* _Challenge 1_
Using the write-up on maximum circular subarray sums, answer these questions:
(a) Which algorithm is this problem described as an extension of?
(b) What answer is given for the array [1,2,3,4]?
(c) In the steps for the second case, how is the array changed before Kadane's algorithm is applied to find the min?
* _Challenge 2_
From the write-up on maximum circular subarray sums, extract the stretch from "From above image" through "(check above image)", copying it word for word.

* _Excerpt_
============
Given a Circular Sub Array we need to find maximum possible sum

This Problem is an extension of Kadane's Algorithm which is used to find maximum sum in a non Circular Sub Array

Let's consider the following cases

## Case 1: All Positive Numbers

arr = [1,2,3,4]

The answer is *10*, since the whole array makes upto Maximum sub array

## Case 2: All Negative Numbers

arr = [-1,-2,-3,-4]

The answer is the smallest number in the array which is *-1*

## Case 3: Mix of Positive and Negative Numbers

The solution can be at two places

- [1,-2,3,-2]
The answer is
*3*which is in the middle - [5,-3,5]
The answer is
*10*which is part of starting sub array and ending sub array

From above image we can solve for the first case (max sum lies in the middle of array) by just applying Kadane's Algorithm

For the second case (max sum lies in the beginning and ending of array):

- Compute NonCircularMaxSum
- Find the Total Sum of the Array
- Here's the tricky part, we change the array to negative array and apply Kadane's algorithm which will now return the min (check above image)
============
* _Raw data_
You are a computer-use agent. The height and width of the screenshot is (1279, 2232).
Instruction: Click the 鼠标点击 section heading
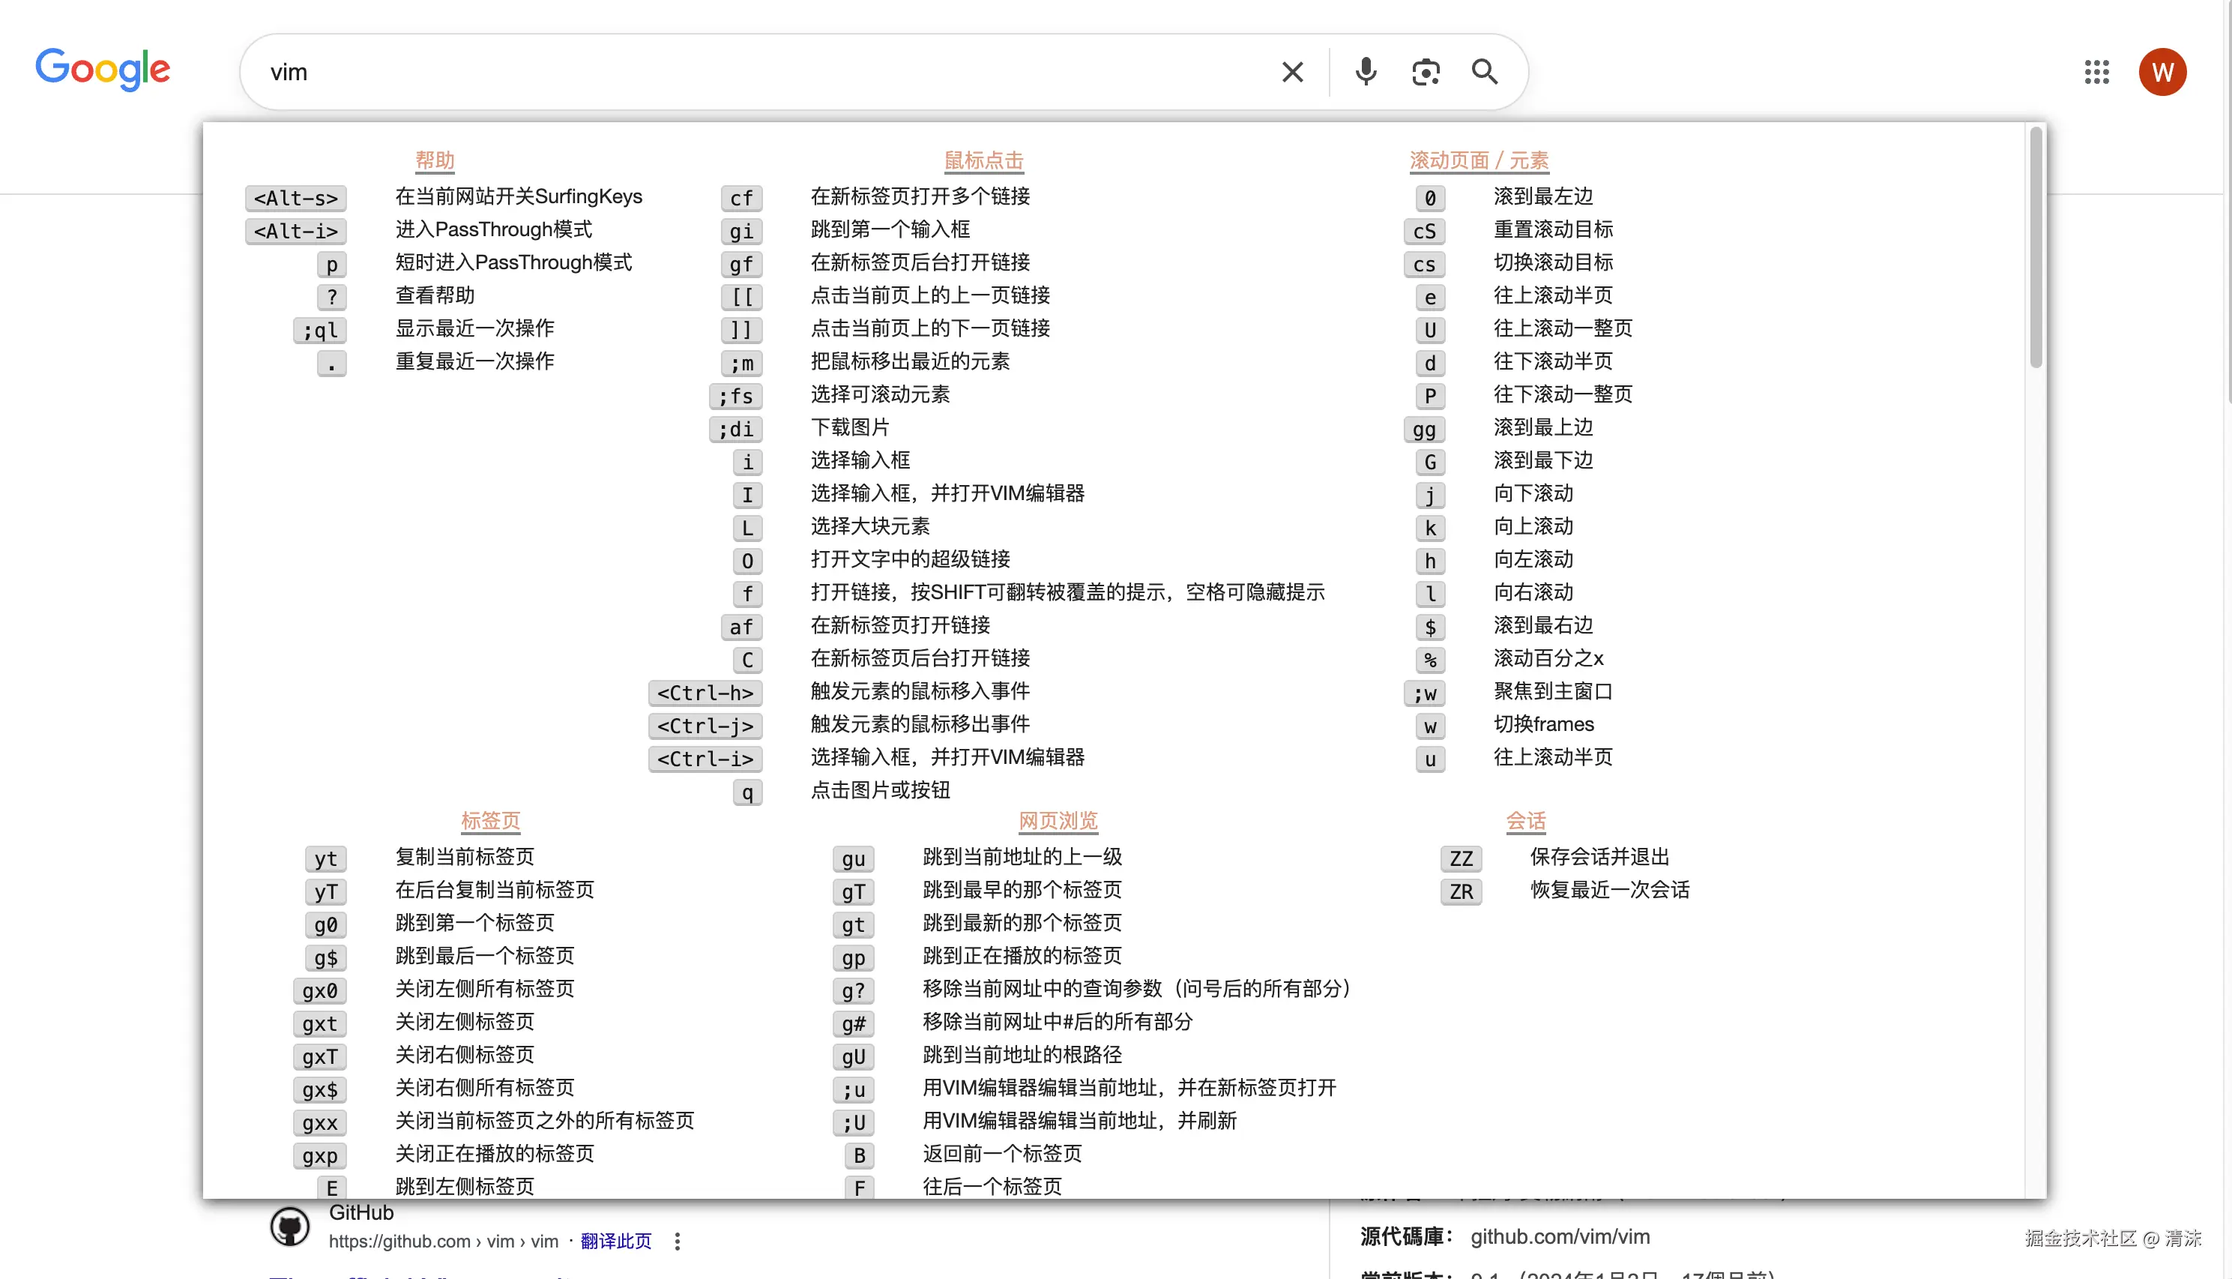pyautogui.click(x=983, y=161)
============
* _Exercise response 1_
(a) Kadane's Algorithm.
(b) 10.
(c) It is changed to a negative array.

* _Exercise response 2_
From above image we can solve for the first case (max sum lies in the middle of array) by just applying Kadane's Algorithm

For the second case (max sum lies in the beginning and ending of array):

- Compute NonCircularMaxSum
- Find the Total Sum of the Array
- Here's the tricky part, we change the array to negative array and apply Kadane's algorithm which will now return the min (check above image)